Roasting the Turkey Breast
- Preheat your oven to 350 F degrees. Remove the turkey breast from the brine solution and pat it dry with paper towels.
- Place the quartered onions and smashed garlic in a large metal roasting pan then place the turkey breast on top of the onions. Season it generously with salt and pepper on both sides.
- Brush the turkey with melted butter, keep remaining butter for basting later. Add the chicken broth to the pan.
- Cover the pan with aluminum foil and place the roasting pan in the oven. Cook covered for 1 1/2 hours, basting with the melted butter (remelt again if necessary) every half hour. After 1 1/2 hours, remove the aluminum foil and roast for another 1 hour or until golden brown. The breast is done when a meat thermometer inserted in the thickest part of the breast registers at 165 degrees F.

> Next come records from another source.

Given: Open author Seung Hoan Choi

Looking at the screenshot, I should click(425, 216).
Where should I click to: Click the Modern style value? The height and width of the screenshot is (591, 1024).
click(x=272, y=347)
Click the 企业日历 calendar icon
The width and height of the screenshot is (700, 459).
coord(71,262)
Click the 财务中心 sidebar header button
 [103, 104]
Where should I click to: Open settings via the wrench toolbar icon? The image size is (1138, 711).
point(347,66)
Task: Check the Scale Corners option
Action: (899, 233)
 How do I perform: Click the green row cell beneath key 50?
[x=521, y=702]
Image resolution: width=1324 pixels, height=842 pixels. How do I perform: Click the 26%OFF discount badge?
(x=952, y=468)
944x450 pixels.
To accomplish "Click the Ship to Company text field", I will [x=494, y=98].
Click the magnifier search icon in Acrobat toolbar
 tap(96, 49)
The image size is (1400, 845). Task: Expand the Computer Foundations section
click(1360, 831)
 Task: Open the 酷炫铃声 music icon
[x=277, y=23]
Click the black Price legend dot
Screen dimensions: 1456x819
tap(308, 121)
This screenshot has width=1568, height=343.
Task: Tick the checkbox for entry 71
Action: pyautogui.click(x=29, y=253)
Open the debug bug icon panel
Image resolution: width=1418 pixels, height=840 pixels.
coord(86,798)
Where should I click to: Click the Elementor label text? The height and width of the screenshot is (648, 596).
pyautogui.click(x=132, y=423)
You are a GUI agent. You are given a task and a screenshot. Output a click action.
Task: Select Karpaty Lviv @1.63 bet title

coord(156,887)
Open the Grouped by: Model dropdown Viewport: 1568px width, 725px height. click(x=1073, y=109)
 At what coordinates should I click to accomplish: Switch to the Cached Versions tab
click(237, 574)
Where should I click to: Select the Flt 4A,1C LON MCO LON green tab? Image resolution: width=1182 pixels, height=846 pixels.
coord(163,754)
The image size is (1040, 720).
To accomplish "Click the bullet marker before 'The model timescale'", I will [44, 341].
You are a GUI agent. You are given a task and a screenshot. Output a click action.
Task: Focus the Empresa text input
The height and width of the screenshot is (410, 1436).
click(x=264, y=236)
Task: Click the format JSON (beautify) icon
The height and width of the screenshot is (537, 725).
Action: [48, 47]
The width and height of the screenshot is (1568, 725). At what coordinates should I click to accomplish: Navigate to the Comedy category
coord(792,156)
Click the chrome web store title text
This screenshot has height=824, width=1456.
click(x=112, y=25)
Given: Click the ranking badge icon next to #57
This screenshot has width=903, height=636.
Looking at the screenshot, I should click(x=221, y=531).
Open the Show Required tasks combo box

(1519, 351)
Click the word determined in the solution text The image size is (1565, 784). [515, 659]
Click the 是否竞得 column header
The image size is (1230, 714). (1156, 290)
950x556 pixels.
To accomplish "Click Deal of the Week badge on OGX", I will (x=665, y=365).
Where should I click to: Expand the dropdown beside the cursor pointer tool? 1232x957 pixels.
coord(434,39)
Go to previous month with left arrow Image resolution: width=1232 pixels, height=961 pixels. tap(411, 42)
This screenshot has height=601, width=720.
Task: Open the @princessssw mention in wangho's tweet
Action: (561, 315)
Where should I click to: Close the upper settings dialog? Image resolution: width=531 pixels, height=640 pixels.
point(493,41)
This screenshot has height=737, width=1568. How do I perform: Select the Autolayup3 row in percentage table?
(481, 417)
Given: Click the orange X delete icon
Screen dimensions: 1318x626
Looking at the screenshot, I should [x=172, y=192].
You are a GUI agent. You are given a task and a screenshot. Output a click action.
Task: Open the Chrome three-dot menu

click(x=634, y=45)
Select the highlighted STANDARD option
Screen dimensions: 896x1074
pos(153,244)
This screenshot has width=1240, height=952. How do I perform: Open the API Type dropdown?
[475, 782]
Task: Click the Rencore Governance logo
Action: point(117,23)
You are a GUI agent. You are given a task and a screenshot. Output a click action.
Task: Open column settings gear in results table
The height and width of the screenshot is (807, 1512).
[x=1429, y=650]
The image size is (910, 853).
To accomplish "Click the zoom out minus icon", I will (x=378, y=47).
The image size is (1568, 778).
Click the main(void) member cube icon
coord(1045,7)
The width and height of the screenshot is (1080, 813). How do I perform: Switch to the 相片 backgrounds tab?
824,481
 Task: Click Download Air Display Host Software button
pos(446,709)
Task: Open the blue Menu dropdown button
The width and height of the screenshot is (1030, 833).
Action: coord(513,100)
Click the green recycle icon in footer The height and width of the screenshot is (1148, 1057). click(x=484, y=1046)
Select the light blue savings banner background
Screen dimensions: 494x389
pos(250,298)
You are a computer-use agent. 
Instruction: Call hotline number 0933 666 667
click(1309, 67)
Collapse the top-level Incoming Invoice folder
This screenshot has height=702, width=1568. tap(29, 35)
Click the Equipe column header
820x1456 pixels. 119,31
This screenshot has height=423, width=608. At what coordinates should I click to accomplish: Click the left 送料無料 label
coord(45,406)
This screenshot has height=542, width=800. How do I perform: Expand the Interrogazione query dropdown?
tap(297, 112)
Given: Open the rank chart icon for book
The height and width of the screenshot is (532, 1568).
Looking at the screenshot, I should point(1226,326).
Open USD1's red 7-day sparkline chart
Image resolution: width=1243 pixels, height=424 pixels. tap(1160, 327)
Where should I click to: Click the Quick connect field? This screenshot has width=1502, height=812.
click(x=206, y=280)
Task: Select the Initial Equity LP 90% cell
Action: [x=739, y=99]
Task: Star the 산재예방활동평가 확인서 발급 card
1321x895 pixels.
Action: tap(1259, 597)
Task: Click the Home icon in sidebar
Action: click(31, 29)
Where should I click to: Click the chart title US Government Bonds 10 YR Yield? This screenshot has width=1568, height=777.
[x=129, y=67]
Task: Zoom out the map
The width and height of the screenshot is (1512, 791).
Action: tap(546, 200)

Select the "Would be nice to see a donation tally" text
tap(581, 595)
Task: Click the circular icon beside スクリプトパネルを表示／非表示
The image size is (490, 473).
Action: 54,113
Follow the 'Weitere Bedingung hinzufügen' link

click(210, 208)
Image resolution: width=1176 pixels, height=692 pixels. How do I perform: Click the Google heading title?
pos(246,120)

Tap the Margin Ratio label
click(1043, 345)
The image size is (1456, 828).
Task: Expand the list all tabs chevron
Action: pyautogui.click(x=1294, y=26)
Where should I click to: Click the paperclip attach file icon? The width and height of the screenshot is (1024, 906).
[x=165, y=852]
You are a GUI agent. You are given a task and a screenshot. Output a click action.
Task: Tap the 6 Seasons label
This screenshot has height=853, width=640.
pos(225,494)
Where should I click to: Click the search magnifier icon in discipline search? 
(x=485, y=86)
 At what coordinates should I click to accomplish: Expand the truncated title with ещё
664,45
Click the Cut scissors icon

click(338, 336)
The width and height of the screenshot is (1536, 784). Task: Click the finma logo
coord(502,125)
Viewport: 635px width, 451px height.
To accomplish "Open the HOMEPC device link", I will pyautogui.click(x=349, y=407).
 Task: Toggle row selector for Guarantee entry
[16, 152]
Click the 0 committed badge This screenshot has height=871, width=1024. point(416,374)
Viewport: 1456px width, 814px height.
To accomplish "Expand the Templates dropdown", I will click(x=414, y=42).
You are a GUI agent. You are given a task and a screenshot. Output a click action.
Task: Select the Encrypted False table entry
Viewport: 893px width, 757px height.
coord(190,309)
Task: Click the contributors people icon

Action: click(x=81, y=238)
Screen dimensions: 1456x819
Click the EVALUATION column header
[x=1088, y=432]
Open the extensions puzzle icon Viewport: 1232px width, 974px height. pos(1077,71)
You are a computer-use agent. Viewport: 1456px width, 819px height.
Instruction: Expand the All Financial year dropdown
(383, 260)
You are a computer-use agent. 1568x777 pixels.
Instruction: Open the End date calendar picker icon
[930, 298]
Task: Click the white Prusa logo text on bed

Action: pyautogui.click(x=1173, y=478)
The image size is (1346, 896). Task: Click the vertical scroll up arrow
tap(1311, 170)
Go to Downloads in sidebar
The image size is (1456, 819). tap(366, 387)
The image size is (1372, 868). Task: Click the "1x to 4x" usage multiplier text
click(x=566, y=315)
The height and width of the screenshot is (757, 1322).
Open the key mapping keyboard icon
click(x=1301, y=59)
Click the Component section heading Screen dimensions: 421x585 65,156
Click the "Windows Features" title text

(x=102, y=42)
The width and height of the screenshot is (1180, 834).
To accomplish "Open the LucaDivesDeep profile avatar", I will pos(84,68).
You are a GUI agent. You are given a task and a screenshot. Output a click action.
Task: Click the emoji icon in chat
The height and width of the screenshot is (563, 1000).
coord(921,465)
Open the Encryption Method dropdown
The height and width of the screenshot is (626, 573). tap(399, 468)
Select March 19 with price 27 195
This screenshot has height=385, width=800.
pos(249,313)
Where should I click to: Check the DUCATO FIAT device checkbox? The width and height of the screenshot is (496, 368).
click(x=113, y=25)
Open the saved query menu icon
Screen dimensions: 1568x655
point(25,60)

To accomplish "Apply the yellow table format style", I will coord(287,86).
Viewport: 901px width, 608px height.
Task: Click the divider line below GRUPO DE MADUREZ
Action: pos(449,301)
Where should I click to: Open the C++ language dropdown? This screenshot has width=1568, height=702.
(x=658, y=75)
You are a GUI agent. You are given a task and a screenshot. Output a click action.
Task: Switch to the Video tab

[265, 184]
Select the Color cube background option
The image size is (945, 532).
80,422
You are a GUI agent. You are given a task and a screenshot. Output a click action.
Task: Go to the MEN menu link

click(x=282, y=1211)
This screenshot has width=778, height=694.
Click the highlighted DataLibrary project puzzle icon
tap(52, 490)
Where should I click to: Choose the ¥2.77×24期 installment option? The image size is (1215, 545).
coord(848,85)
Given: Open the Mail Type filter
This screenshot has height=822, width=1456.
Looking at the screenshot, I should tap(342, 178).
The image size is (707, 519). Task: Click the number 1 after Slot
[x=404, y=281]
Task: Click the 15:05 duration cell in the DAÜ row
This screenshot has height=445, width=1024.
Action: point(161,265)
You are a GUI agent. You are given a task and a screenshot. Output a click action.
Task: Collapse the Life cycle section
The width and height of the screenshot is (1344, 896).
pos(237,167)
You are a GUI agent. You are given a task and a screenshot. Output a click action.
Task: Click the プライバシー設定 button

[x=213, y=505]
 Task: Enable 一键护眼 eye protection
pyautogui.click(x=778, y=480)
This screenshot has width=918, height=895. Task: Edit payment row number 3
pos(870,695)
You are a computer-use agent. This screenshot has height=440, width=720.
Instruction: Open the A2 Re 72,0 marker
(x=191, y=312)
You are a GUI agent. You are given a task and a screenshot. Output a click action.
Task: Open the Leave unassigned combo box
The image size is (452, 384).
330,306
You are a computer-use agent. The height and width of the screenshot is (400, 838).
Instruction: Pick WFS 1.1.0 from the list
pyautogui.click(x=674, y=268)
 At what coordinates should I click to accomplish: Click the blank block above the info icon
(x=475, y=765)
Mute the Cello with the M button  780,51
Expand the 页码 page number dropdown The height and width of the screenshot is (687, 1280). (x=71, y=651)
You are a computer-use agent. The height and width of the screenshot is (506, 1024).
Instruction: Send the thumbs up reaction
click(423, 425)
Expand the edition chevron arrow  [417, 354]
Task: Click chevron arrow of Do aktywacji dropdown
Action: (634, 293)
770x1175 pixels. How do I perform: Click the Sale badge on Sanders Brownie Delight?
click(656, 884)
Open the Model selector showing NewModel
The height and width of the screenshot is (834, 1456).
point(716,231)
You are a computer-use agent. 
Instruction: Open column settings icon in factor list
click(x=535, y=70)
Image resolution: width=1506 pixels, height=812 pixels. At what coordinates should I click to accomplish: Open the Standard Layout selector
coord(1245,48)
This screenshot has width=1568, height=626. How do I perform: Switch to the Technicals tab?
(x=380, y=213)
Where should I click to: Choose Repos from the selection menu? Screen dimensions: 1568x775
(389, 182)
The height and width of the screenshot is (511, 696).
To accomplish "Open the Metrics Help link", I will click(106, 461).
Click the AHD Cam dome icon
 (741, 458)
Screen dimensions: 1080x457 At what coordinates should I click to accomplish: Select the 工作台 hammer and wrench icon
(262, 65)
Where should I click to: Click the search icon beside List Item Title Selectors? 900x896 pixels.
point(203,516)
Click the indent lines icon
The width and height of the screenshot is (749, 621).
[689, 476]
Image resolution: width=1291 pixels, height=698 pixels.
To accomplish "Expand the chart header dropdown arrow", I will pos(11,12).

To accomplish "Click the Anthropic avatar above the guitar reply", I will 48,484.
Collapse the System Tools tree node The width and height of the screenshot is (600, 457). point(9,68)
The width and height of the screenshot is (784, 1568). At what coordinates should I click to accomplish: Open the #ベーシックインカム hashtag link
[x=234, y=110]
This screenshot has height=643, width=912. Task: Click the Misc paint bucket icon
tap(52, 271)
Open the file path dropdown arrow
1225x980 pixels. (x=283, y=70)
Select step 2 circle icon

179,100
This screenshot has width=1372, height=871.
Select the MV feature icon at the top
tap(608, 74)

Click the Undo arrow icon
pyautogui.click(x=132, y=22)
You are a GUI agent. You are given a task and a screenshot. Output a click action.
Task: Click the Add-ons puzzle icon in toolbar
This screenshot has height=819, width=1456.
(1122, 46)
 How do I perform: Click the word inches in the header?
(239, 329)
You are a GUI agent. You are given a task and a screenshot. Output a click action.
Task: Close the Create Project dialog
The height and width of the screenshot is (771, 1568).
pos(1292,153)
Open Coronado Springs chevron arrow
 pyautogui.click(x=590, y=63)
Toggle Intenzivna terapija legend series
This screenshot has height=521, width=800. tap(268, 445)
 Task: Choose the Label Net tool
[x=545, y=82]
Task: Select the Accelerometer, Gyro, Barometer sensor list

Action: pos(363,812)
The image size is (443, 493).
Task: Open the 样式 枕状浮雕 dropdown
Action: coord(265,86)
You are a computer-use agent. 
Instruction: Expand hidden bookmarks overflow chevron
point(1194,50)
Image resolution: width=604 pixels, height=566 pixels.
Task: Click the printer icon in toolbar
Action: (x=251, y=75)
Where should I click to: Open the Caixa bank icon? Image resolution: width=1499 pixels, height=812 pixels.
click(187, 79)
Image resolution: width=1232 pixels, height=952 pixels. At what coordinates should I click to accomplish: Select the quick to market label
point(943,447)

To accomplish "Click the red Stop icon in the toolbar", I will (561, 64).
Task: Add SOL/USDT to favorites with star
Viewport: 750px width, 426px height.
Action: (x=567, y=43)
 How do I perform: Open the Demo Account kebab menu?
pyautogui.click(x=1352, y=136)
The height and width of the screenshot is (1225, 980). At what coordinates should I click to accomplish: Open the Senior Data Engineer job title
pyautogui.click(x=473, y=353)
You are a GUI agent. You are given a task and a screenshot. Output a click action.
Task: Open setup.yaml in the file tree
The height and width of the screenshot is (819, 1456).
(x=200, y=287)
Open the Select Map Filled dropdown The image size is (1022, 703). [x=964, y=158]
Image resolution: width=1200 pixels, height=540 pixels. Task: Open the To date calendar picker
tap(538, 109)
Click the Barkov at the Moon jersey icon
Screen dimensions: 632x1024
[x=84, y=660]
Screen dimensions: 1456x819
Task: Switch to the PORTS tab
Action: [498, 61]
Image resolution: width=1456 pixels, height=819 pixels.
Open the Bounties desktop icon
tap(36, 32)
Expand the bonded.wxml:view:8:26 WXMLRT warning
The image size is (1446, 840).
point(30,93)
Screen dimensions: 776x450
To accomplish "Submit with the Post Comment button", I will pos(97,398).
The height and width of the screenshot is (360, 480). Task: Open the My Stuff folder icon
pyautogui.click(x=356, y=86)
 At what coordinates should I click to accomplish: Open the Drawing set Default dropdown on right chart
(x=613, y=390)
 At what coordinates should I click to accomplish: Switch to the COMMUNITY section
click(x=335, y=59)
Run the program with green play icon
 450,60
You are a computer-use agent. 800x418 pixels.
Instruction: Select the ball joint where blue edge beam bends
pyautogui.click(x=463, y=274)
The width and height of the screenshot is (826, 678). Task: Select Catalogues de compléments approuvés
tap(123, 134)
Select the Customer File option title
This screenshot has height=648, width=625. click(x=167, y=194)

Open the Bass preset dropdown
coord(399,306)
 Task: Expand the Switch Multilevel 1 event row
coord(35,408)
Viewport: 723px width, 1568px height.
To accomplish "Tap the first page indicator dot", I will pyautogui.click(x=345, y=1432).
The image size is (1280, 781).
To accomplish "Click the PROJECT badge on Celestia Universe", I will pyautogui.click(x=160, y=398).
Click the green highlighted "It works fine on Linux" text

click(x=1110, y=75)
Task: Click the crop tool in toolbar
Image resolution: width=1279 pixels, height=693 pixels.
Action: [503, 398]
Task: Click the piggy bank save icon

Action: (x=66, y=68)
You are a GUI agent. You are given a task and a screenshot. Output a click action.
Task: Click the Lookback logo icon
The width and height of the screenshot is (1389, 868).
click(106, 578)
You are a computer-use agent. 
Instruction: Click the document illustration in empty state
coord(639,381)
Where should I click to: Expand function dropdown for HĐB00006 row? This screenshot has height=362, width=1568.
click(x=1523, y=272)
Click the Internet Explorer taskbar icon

- Transfer the turkey breast to a platter or cutting board and let it rest for a full 15 minutes before slicing into it.
- Skim some of the fat from the pan drippings if necessary.
- Place the pan on the stove over medium-high heat. In a little bowl whisk together the cornstarch with the water, then add it to the pan. Whisk everything together. If the gravy is too thin and you prefer a thicker consistency, feel free to add more cornstarch until you reach the desired consistency. Cook for a few minutes, until the gravy thickens a bit. Taste for seasoning and adjust with salt and pepper as necessary.
- Strain all the liquid into a bowl, then press all the liquid out of the onion and garlic using a spatula, for additional flavor.